INPUT:
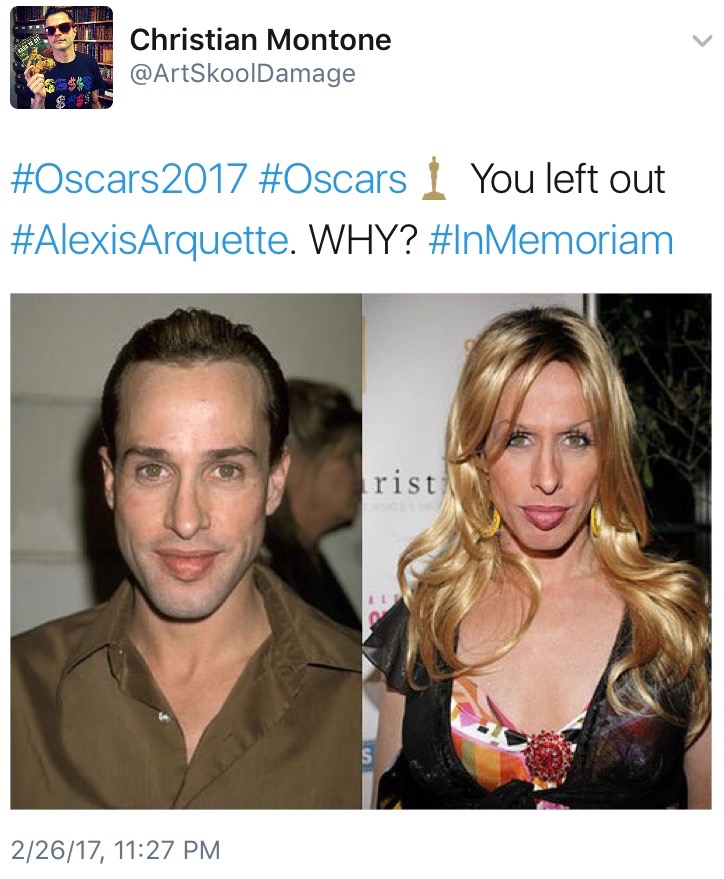Open the tweet options chevron menu
724x879 pixels.
point(702,41)
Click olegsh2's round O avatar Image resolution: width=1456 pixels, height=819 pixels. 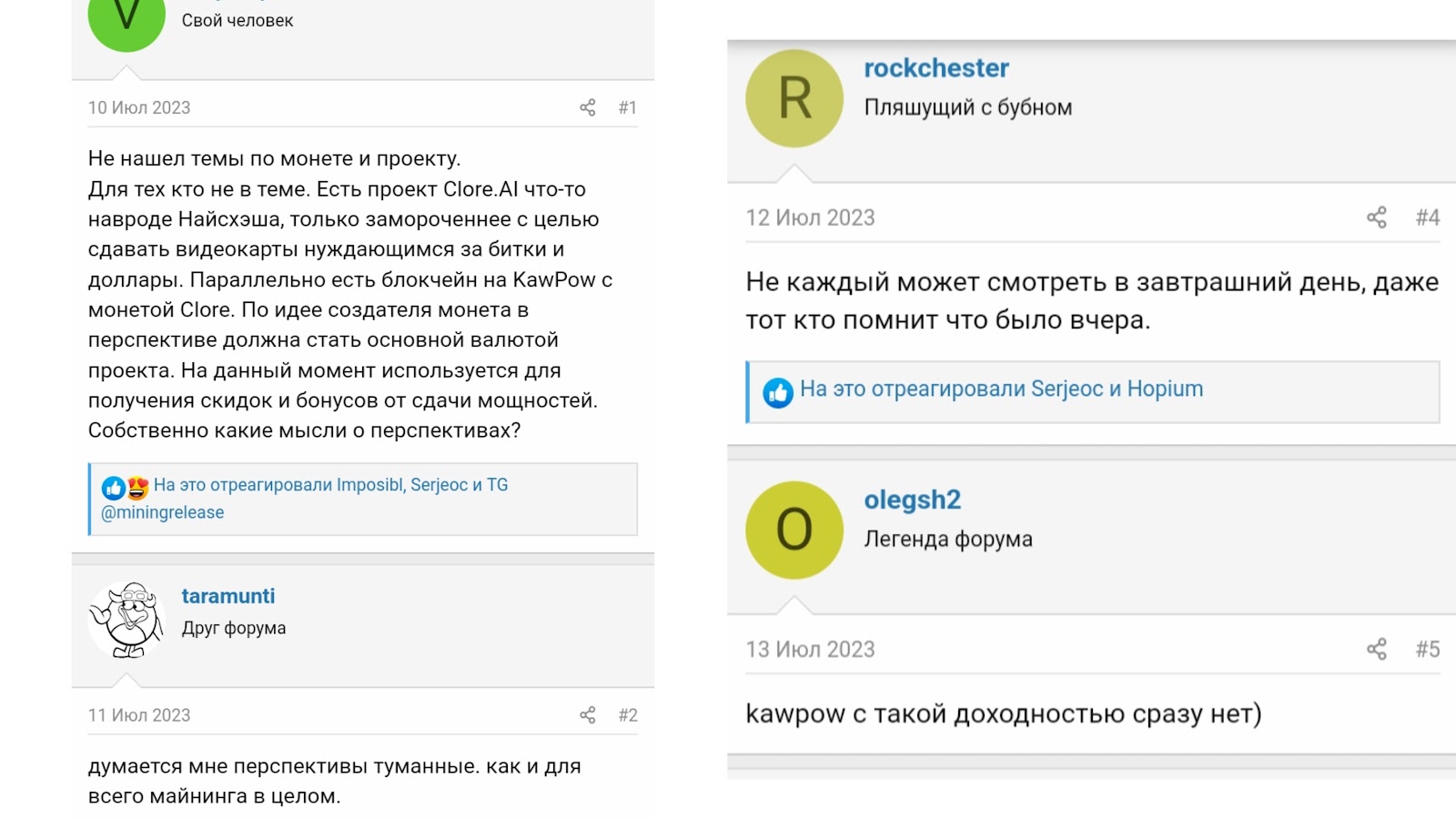click(x=794, y=530)
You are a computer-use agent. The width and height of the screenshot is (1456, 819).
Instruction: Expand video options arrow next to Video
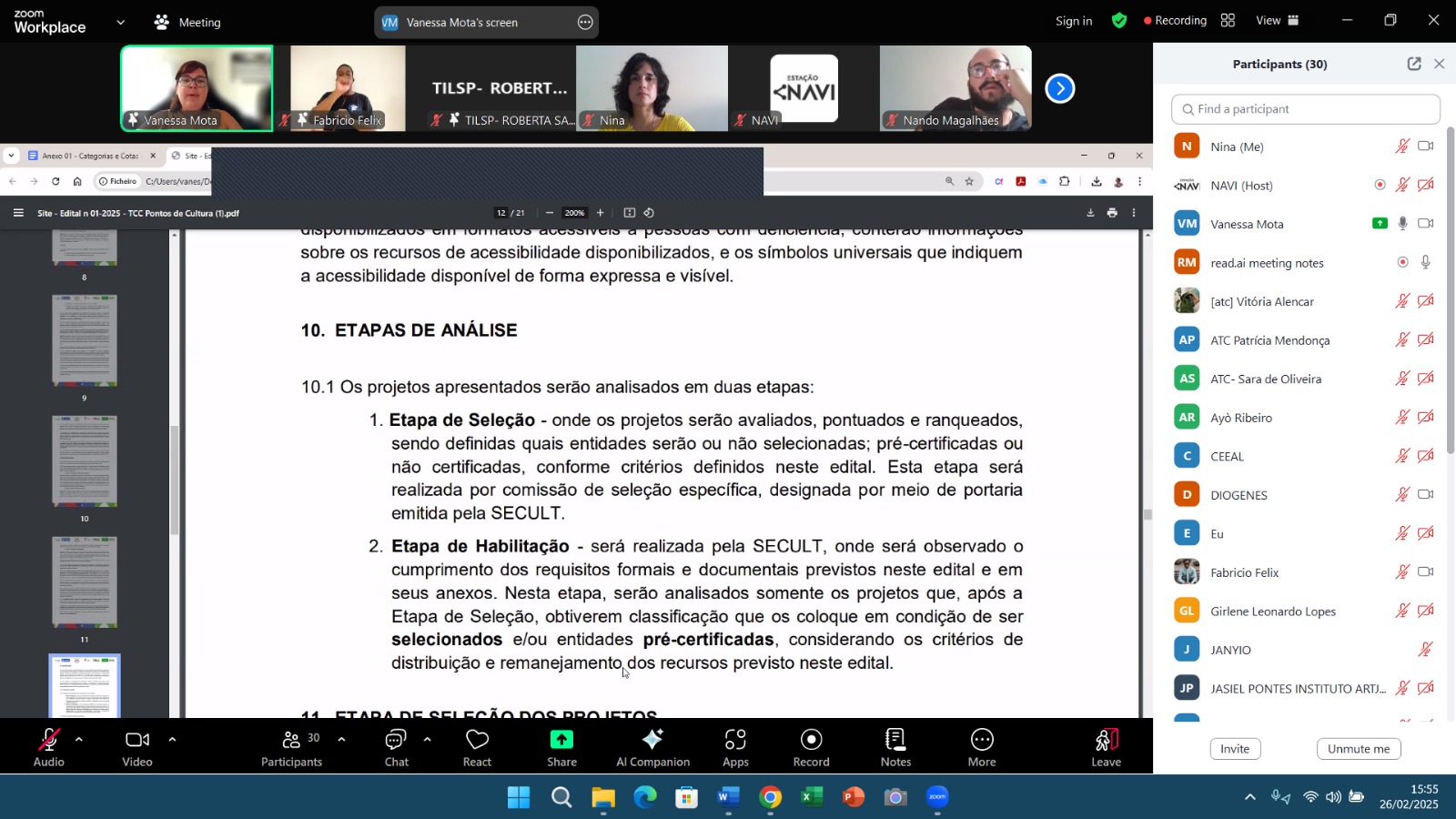pos(172,739)
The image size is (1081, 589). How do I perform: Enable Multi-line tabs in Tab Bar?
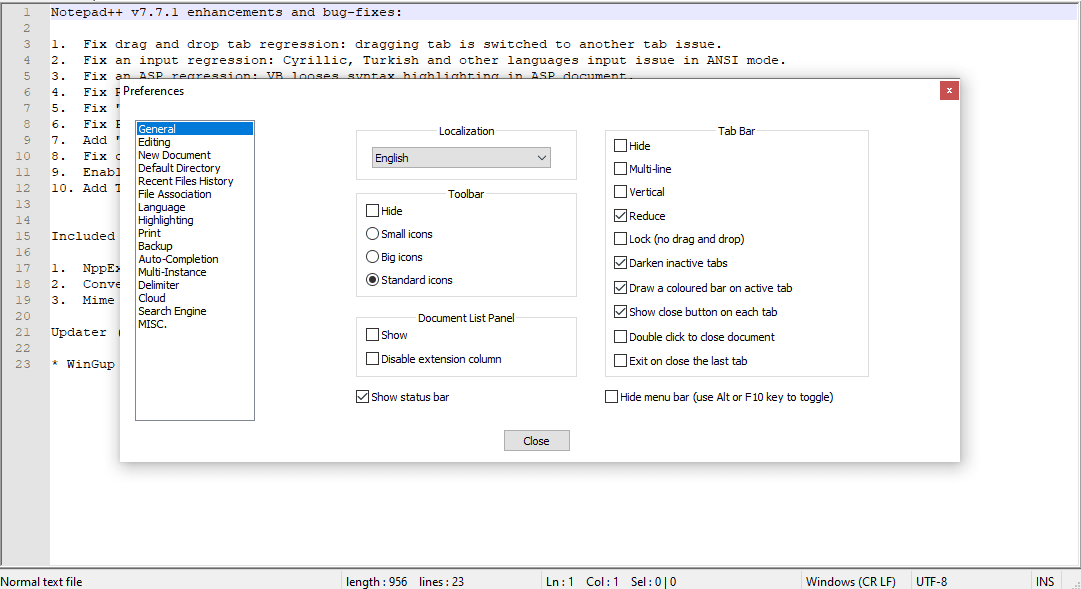pyautogui.click(x=621, y=168)
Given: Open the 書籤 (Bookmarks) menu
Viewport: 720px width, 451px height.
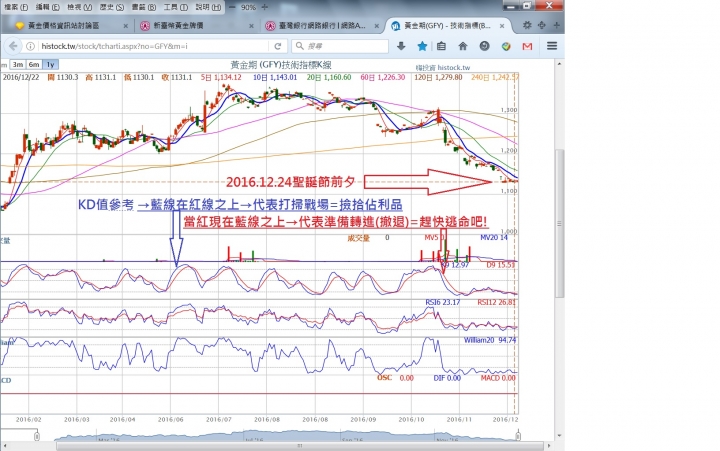Looking at the screenshot, I should click(x=129, y=6).
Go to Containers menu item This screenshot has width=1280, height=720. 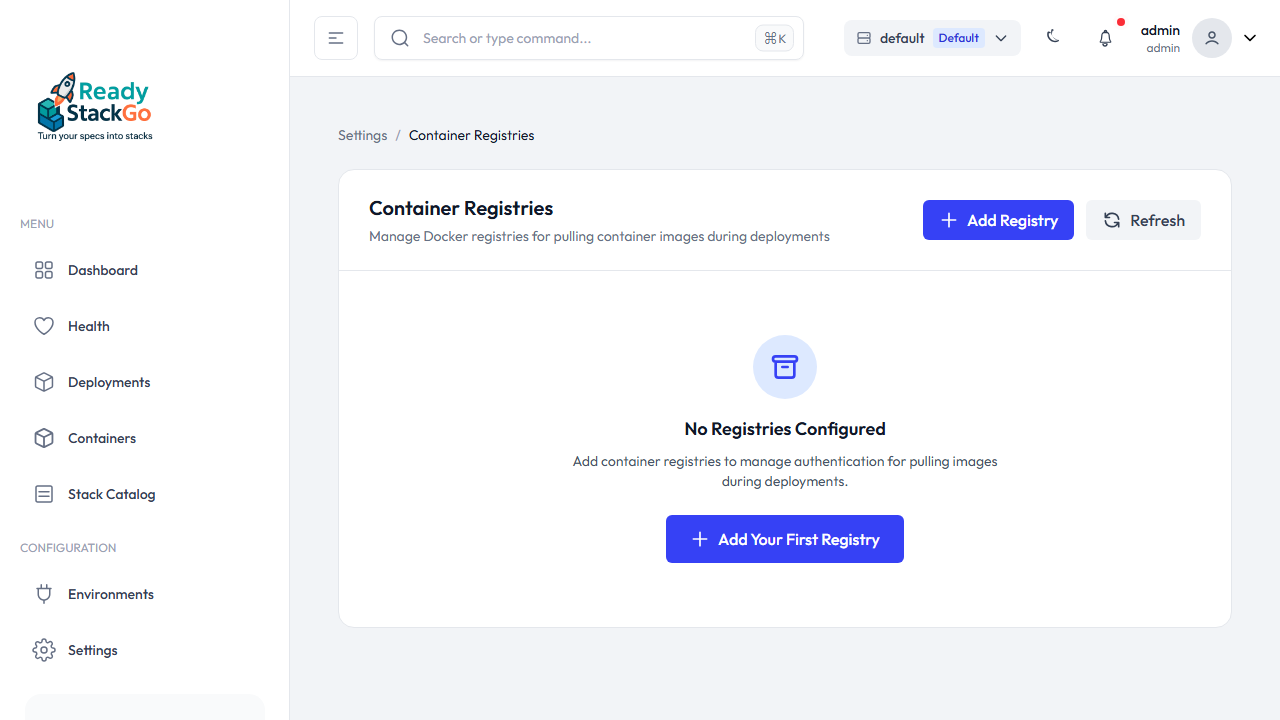click(x=102, y=438)
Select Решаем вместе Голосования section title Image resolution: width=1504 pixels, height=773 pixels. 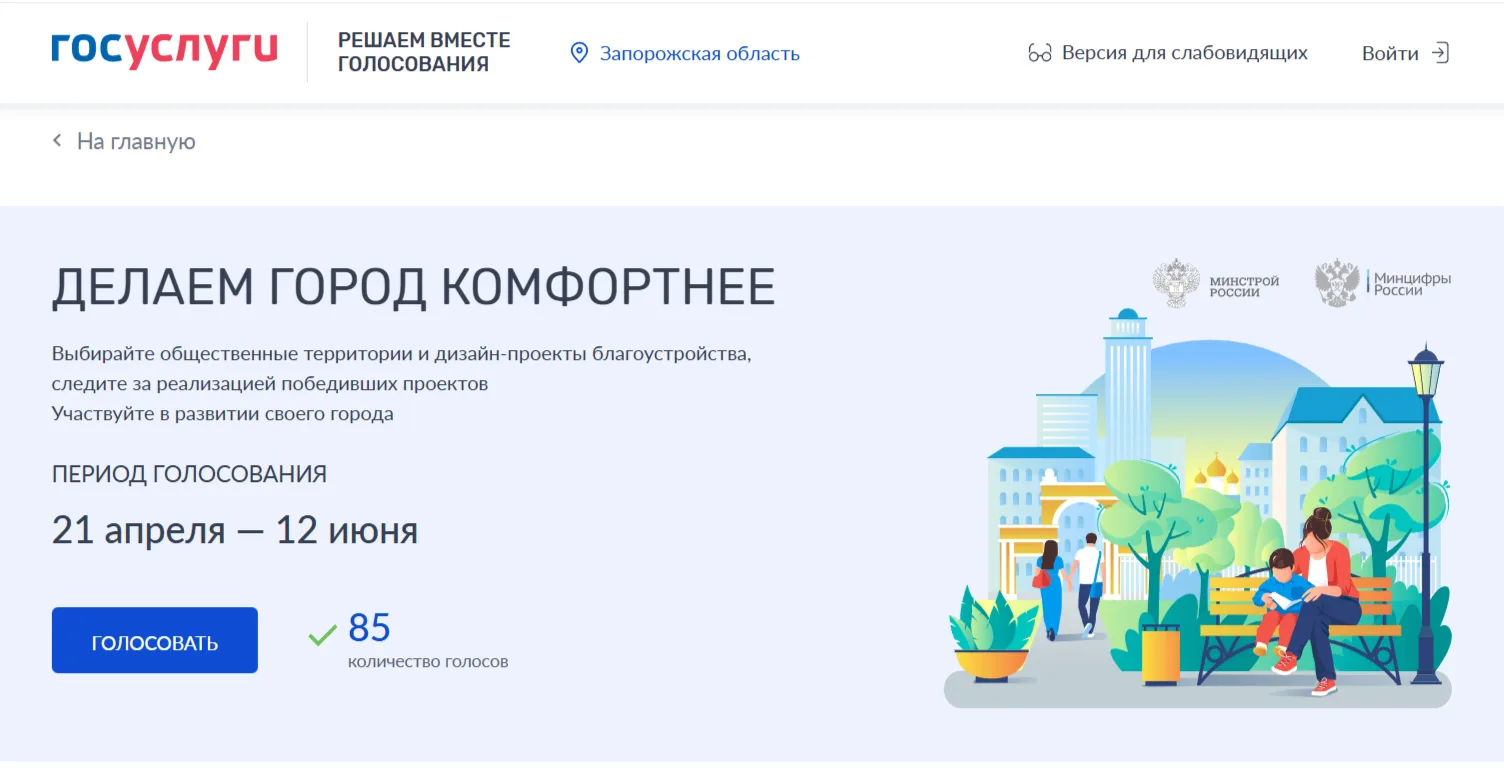click(424, 52)
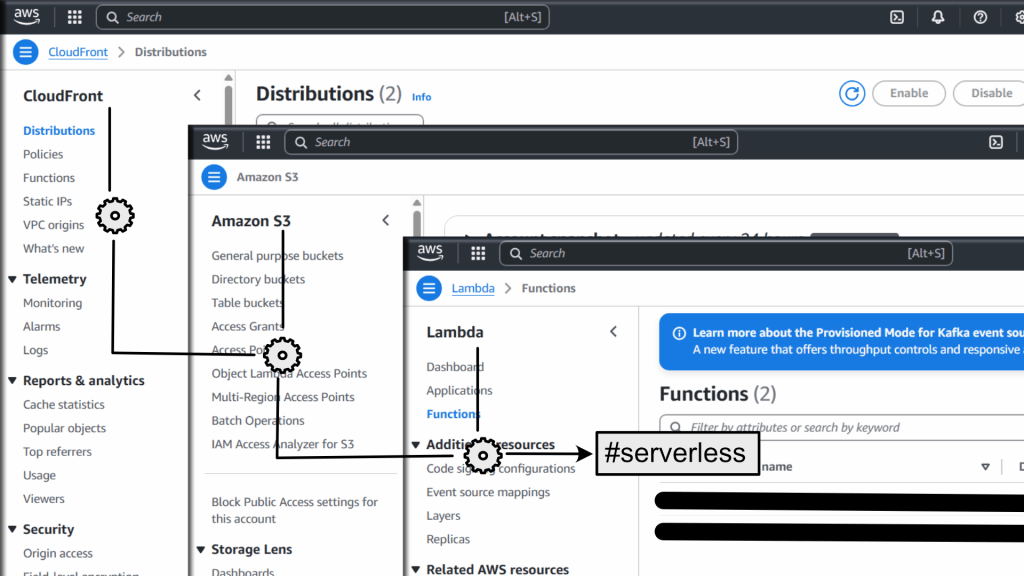Screen dimensions: 1024x576
Task: Open the Help question-mark icon
Action: 980,17
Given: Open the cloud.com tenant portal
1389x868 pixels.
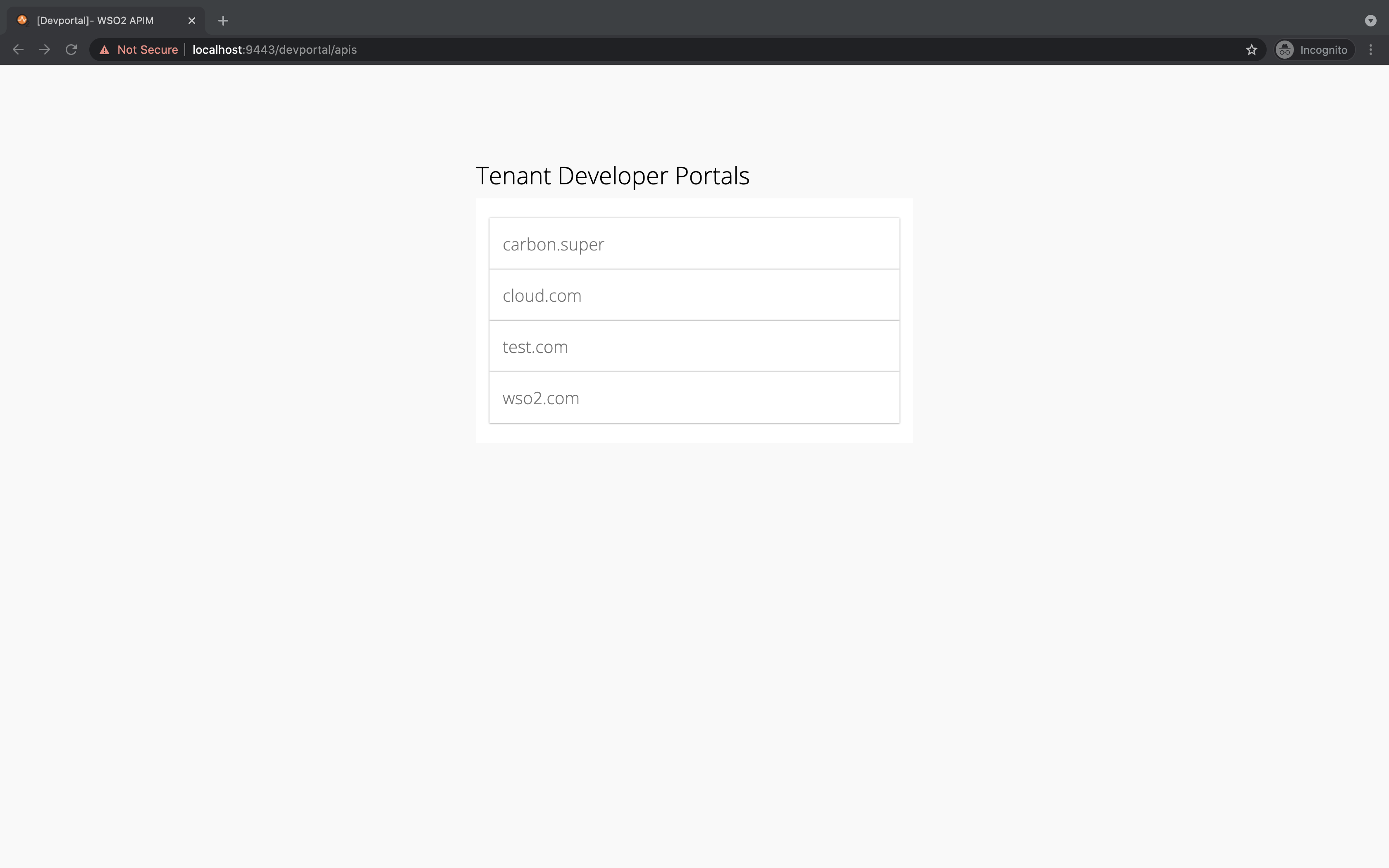Looking at the screenshot, I should (693, 295).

WHAT NEEDS TO BE DONE: From the listing above, keep only the lines that contain the word "Given", and copy each one in full.

RIGHT ANSWER:
Given: Open the 書籤 (Bookmarks) menu
Given: Open the cloud.com tenant portal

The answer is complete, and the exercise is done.